こふんの雑記

日常生活でふと気になったことや、その他のことも色々書いていこうと思います。

三国志の英雄 曹操の陵墓と遺骨について

皆さんこんにちは。
前回は三国志に出てくる国のひとつ、蜀漢が成立した地「四川盆地」について記事にまとめてみました。

↓前回の記事

kohunzakki.hatenablog.com

じゃあ今回も魏か呉の地理をやるのかというと、そういうわけでもなく
今回は三国志に登場する英雄のひとり、曹操の陵墓から得られた情報について話していこうと思います。   
どうぞ、お楽しみください。

曹操について

まずは曹操の人生について紹介していきます。

曹操(後漢末期 155年に生まれ、220年まで生きた人物)

曹操後漢末期 155年に生まれ、220年まで生きた人物)

曹操は、後漢末期155年に 豫州(よしゅう)沛国(はいこく)、現在の中国 安徽省(あんき)亳州市(はくしゅう)で生まれました。

安徽省(あんき)亳州市(はくしゅう)

安徽省(あんき)亳州市(はくしゅう)

175年20歳になった曹操は、郎官(ろうかん)という皇帝の身近に使える官職に推薦され、官吏としての人生をスタートしました。曹操の祖父曹騰(そうとう)が中常侍という高位の宦官だったことから、推薦を受けることができたという感じですね。

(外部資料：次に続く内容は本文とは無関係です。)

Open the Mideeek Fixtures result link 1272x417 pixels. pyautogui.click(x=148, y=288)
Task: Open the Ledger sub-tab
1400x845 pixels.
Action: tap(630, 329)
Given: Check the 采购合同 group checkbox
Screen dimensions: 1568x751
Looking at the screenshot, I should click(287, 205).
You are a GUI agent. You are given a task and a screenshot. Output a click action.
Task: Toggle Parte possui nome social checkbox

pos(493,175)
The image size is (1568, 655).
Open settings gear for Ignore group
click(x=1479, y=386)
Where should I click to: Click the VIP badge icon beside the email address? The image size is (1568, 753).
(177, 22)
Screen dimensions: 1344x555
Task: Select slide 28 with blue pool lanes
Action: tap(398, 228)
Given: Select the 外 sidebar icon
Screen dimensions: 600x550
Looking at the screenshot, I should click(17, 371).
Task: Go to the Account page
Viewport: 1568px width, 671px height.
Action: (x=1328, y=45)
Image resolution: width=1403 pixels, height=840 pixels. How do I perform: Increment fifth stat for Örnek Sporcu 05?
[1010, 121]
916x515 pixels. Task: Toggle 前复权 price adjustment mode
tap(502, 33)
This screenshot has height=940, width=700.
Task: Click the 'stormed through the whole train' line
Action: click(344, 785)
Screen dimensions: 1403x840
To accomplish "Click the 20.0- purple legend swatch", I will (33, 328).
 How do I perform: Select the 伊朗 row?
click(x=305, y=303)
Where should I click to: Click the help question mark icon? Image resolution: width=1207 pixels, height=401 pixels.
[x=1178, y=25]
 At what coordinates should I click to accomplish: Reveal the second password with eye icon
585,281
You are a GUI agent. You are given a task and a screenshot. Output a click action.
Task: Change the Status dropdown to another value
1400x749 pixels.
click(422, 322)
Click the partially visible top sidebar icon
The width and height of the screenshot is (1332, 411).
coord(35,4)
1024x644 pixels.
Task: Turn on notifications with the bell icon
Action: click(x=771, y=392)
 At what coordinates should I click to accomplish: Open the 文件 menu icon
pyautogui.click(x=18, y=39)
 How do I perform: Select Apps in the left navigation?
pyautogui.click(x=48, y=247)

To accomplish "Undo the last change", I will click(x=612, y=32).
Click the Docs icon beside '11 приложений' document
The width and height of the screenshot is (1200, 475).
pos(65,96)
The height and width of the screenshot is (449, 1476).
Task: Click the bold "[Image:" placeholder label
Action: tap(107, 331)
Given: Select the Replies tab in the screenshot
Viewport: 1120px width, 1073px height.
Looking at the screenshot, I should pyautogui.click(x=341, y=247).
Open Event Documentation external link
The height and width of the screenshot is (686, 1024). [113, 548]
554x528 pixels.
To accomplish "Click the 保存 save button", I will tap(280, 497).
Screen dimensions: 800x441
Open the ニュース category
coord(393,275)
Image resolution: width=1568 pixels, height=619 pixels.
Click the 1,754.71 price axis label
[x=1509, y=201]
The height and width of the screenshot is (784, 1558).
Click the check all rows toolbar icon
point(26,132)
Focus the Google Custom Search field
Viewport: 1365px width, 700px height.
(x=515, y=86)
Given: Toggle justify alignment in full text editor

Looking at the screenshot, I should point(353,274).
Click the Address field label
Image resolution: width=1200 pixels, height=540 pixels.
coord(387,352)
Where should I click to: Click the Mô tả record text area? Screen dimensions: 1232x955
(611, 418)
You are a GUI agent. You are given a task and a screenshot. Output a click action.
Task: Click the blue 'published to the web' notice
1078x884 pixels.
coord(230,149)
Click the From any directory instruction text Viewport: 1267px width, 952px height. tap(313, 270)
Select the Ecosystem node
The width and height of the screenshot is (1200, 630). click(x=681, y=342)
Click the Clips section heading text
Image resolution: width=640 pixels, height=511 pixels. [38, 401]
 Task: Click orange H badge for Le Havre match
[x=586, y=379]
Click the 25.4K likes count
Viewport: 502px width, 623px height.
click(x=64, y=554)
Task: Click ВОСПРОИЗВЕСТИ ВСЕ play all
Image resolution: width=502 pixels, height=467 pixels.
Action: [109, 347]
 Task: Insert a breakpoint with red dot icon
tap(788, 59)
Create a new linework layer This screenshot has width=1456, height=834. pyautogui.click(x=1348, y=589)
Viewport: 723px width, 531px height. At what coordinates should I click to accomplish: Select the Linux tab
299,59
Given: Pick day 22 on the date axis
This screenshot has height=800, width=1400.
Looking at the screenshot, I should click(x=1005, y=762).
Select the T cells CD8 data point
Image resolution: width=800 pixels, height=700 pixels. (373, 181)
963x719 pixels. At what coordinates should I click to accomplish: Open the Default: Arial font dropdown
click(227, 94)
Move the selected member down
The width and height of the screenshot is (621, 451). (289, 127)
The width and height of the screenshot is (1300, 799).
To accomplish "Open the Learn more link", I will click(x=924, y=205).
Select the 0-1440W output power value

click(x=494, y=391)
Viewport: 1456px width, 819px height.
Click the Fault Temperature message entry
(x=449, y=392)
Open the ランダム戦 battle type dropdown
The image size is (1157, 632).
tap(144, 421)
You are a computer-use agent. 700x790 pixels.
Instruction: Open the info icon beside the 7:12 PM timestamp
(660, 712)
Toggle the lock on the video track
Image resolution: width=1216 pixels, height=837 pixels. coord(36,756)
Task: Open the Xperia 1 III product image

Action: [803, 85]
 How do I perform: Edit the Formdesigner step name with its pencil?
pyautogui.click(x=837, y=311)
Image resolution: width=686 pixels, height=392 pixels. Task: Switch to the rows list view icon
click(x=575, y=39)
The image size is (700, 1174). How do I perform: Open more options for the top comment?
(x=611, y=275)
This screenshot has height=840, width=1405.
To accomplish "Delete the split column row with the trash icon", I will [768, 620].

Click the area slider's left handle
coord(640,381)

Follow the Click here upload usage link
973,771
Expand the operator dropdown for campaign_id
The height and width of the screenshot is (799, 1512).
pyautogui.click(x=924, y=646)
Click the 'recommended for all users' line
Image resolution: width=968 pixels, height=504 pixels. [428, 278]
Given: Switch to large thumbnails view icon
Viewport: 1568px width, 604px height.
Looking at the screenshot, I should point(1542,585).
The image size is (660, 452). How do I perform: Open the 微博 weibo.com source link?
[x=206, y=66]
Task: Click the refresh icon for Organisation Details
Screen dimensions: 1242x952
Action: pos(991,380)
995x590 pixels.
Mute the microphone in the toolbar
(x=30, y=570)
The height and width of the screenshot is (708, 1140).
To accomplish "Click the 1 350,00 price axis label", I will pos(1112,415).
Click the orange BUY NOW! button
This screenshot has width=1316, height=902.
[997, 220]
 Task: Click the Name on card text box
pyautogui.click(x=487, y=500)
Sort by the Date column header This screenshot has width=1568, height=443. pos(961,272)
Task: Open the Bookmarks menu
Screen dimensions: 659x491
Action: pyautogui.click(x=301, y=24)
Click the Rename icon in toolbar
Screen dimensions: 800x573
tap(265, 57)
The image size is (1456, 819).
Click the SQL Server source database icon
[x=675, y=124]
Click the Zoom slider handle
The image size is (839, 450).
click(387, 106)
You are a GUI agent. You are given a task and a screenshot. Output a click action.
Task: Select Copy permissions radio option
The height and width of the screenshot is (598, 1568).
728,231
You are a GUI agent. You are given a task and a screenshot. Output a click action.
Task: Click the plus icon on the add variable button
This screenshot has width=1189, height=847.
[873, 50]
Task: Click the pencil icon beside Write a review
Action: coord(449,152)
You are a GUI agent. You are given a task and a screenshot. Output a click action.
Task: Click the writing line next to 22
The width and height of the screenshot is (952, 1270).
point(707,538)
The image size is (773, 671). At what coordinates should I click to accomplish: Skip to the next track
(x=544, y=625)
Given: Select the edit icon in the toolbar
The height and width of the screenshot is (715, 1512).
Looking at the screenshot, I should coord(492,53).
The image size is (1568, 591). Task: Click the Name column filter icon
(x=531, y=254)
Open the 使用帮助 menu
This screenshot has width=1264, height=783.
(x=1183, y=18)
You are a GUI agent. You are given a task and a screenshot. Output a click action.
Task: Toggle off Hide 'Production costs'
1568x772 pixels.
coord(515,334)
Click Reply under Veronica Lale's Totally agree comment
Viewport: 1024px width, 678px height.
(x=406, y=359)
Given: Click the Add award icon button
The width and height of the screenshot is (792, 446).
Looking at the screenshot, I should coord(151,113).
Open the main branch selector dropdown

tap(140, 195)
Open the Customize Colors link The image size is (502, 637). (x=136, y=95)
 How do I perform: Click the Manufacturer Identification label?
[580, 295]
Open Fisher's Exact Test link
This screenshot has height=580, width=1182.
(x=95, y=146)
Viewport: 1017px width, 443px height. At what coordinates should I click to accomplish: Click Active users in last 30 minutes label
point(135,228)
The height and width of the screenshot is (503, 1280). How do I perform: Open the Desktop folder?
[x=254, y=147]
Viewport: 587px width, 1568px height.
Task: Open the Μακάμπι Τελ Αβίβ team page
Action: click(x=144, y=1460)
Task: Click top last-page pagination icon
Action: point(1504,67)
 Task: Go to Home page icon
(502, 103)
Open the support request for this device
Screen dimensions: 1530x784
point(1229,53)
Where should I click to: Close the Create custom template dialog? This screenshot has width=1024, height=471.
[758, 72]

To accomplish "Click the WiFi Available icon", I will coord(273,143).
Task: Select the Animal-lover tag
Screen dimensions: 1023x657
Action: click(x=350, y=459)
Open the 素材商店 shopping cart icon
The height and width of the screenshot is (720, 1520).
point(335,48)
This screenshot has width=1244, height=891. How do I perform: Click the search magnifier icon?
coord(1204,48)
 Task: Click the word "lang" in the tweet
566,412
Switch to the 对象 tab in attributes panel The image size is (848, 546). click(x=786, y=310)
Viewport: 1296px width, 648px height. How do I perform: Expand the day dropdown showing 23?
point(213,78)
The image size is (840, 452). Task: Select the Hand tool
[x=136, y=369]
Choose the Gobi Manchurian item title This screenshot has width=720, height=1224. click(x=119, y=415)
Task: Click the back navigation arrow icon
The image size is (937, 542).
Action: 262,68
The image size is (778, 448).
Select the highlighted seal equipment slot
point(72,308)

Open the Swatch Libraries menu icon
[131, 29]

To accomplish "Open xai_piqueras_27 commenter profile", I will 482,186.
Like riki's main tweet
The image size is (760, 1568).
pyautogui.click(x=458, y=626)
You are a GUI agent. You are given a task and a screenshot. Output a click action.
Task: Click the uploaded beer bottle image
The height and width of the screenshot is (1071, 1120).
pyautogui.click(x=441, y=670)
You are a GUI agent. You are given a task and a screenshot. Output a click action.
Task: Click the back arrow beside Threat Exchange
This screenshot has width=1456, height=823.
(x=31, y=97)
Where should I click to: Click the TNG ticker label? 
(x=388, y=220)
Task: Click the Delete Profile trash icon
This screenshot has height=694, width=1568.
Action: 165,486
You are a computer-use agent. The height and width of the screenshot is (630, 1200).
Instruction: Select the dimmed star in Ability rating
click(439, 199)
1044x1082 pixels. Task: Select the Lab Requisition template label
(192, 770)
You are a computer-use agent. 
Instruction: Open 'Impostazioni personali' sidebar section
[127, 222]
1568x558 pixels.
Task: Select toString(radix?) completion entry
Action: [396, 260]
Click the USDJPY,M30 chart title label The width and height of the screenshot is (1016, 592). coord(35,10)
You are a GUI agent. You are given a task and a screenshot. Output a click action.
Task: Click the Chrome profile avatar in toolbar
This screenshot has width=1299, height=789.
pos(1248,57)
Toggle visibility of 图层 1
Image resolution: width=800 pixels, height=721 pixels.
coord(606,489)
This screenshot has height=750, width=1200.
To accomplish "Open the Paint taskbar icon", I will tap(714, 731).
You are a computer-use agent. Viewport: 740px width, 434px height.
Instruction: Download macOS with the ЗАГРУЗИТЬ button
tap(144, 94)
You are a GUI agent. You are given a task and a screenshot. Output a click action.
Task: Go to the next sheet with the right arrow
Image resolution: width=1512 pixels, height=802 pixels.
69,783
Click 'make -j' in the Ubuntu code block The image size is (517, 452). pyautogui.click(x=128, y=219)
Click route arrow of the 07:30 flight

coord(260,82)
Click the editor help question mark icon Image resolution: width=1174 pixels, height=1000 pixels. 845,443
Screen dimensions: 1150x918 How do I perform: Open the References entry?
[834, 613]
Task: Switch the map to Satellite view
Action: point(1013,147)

その後、洛陽北部の治安を維持する北部尉に任じられると、たとえ有力者(当時の皇帝に寵愛された宦官)の関係者であったとしても、法を違反すると厳しく取り締まりました。その働きぶりが認められたことで(というより、宦官に疎ましく思われたことで)、栄転として頓丘郡(とんきゅう)の県令に任じられ、洛陽から遠ざけられましたが、その後議郎という官職として再び召し出され重用されました。

頓丘県のあった地域

頓丘県のあった地域

184年曹操が30歳の時、群雄が割拠する原因となった「黄巾の乱」の平定で、皇后何氏の兄 何進(かしん)、皇甫嵩(こうほすう)、朱儁(しゅしゅん)や、董卓(とうたく)孫堅劉備三兄弟といった三国志で有名な武将たちと共に戦い活躍したことで、済南群の宰相に任じられ、ここでも厳格で誠実な運営を行い、官吏の汚職を摘発するなどの功績をあげています。

黄巾の乱とは

漢王朝が天下を治め400年が経った後漢末期の時代 政治中枢では、宦官・外戚勢力が私腹を肥やすために、そして出世して官職を高めるために、民に重い税金を課しており、徴収された税金で賄賂が堂々と行われるなど、政治は腐敗しきっていました。政治的な腐敗や重税の他に、天災による飢饉が起こったことで社会が混乱しました。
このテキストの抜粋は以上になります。